'Driver

San Francisco' is a Game Without Stakes

by Nick Dinicola

21 September 2012

Most of Driver takes place in a dream, so there's almost nothing at stake in this story. Yet it still works.
 

Driver: San Francisco has a story that shouldn’t work. It shouldn’t be interesting. It shouldn’t be compelling. It shouldn’t be as intriguing as it is. It should be boring. That’s because the game sets up a world in which our actions don’t matter.

The game takes place in the mind of John Tanner. While chasing Jericho, an escaped convict, he gets in a car accident that leaves him comatose. As he lies in the hospital, a nearby television reports the news, and that information seeps into his mind where we get to play as a kind of ghost-detective-driver. Tanner then tries to solve game’s big crime mystery, but there’s no escaping the fact that nothing he does really matters. He uses his ghost power to jump into the bodies of various citizens, helping them with their car related problems, but these people don’t actually exist. Nothing exists. Driver is a story without stakes, yet it still works.
  
It works because it’s a video game, which means there’s an extra layer of narrative on top of the basic plot. There’s the player’s story, the emergent story we create when we interact with the systems of the game, and Driver uses a very structured system of interaction that naturally lends itself to exciting stories: racing.

On a plot level, these races also have no real stakes, but on a gameplay level, my progress is at stake. If I win, I get to continue to the next challenge. If I lose, I remain stuck at this point in the game. They’re simple stakes, but they’re also extremely personal, which makes them worth fighting over and worth worrying over. As I progress further and the challenges become harder, the stakes therefore become higher. It’s this challenge that pushes me through the game, not the plot. I play because I want to test my skills against tougher and tougher challenges. The plot is just a tangential thing, as it is in many games, but unlike many games, Driver recognizes this fact and crafts a plot that works within that minor tangential role rather than against that role.

This drive in me only exists because of the driving physics. As Eric Swain describes in one of his many articles about this game, “Despite taking place in the modern day, Driver’s style is all 70s. It’s basically Starsky and Hutch the video game” (“It’s all in the presentation: Why I let Driver: San Francisco get away with poor driving”, Nightmare Mode, 12 January 2012). Which is to say, the cars slip and spin a lot. Taking a corner well means applying the brakes and swerving at just the right moment. It’s tricky at first, but that just means that there’s a genuine learning curve in Driver, and it’s this learning curve that gives the narrative more depth.

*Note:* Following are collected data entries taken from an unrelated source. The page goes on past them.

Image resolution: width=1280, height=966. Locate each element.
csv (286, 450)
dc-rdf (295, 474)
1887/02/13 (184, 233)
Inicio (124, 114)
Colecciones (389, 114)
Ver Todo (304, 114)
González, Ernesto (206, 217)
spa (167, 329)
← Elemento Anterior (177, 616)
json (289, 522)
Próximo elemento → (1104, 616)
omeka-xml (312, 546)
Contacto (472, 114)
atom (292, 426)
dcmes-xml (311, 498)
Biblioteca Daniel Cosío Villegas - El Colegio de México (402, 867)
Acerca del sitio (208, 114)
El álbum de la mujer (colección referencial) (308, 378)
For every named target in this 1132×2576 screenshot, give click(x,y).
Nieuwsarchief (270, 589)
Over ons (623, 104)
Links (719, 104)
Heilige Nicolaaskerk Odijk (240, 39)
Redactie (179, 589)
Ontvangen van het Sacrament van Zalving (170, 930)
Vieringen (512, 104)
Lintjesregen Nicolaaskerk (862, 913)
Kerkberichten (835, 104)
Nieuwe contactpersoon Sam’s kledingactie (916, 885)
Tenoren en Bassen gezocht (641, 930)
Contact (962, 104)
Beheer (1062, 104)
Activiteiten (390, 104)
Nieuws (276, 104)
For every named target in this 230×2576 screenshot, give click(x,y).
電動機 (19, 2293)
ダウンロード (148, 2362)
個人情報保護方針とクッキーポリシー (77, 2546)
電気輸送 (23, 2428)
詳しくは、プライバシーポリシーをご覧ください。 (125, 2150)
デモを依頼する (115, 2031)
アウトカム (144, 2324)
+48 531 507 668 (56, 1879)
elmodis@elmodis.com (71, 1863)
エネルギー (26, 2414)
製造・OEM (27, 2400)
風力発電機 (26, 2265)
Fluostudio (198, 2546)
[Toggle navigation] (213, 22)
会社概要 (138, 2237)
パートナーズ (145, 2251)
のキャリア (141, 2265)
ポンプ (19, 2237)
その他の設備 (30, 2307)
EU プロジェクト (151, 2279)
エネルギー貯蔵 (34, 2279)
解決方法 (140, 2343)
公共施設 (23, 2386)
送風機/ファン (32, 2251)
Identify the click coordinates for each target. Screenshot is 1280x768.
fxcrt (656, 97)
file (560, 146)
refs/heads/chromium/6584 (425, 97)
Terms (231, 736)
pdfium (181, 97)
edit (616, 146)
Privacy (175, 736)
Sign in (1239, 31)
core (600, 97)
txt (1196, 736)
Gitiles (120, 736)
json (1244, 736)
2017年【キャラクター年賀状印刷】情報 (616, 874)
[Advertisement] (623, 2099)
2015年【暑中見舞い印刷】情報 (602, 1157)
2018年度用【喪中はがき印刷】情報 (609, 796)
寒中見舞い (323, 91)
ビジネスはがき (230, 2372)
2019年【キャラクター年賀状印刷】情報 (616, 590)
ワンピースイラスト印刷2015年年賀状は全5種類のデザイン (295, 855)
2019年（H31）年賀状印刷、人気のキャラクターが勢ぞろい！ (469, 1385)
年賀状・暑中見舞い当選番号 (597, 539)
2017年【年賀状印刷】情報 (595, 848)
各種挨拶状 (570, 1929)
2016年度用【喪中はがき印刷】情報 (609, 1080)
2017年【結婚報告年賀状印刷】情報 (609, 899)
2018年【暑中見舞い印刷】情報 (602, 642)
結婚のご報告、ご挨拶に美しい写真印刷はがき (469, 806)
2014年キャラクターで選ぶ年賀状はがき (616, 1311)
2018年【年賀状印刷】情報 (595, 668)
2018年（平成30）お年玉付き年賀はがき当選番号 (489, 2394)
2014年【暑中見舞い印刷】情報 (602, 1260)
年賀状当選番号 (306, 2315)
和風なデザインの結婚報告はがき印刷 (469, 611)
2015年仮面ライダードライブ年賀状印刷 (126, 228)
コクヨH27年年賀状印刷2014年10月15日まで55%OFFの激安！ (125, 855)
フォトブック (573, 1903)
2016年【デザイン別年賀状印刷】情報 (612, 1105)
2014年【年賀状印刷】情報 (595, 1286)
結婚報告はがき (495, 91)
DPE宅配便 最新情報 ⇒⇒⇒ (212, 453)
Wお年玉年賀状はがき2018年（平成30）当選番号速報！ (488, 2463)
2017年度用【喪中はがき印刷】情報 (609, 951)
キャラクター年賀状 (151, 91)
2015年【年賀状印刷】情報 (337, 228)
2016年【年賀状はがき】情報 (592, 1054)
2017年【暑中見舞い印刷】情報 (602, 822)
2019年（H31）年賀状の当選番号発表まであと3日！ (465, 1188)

While the plot is irrelevant, the character arc of Tanner matters a great deal. To paraphrase Swain, each new area and challenge that we unlock reflects Tanner’s growing acceptance of his situation. Street races and car chases are his ways of making sense of this world. Therefore his character arc mirrors our own skill progression. As we come to better understand the driving physics, Tanner comes to better understand his situation. We’re both learning about this world in our own way, and while our motivations for continuing stem from very different origins, the results are the same. We keep driving, we keep helping people, and just when we become comfortable, the game expands its scope to challenge us some more. The coma conceit means that there’s very little at stake plot-wise, but the game allows us to tangibly experience one man’s self-actualization by mirroring his arc to our own experience of the gameplay.

All this is not to say that the plot is worthless, but rather that the plot knows how to not interfere with the general gameplay. Context for our actions does matter a great deal, a fact that Driver exemplifies during the final mission. When Tanner wakes up and begins the final chase in the real world, the chase achieves an intensity that’s only possible thanks to the long build up beforehand. Now, for the first time in the game, the stakes are real. This simple knowledge makes the final chase more dramatic even though its spectacle is actually a step down from the car-chucking coma-climax. That mission concerns important game stakes, introducing a new mechanic and forcing the player to master it within a short span of time.  The final car chase is the only time that we encounter narrative stakes, when the character is actually in danger. Tanner may fail several times at a race, but that happens within the context of a coma.  However, the integrity of his real world isn’t diminished by the typical game-like suspensions of disbelief. When Tanner plays chicken with Jericho at the very end, I’m on the edge of my seat because I know this is real, and part of me is unsure what will happen if I fail.

Writing for a game is tricky since the player can always find ways of undercutting the pace and dramatic tension. Driver finds a perfect balance, using gameplay to make the character’s arc more tangible, while crafting a plot that allows us to be as reckless as we want with no repercussions to the narrative.